EMC Elastic Cloud Storage (ECS), formerly Project Nile, is an object storage software product marketed by EMC Corporation. ECS was designed to adhere to several tenets of object storage, including scalability, data resiliency and cost effectiveness. It is marketed as software-defined storage.

Applications 
EMC Elastic Cloud Storage has a number of applications, including the Internet of things and financial services, where it was determined by Cohasset Associates Inc. to meet "the relevant storage requirements of SEC Rule 17a-4(f) and CFTC Rule 1.31(b)-(c)" when "Compliance is enabled for a Namespace and when properly configured and utilized to store and retain records in non-erasable and non-rewriteable format." Its use of object storage and flat namespace, according to the Edison Group, "allows for multiple types of data to be stored side by side.

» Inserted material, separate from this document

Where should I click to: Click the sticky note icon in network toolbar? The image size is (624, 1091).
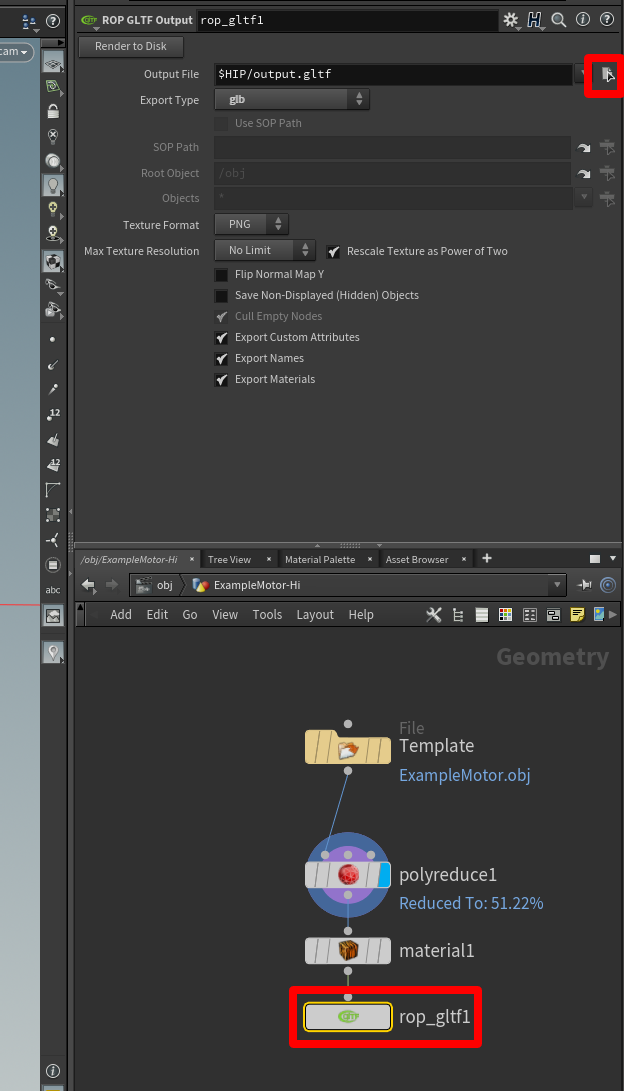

Regardless of the data, it is all viewed as object, their globally unique IDs, and metadata." This approach allows multiple data types from multiple sources to be stored alongside one another, including:
 Large data sets: Financial, pharmaceutical, geospatial, biotech, and legal
 Public data sets: Weather, government
 Security, imagery, and social media: Images, videos, blogs
 Revenue chain data: Sensors, devices, Internet of Things.

ECS was mentioned in a marketing vendor assessment for object storage in 2014. (Note: EMC’s bubble size is reflective of only ECS.)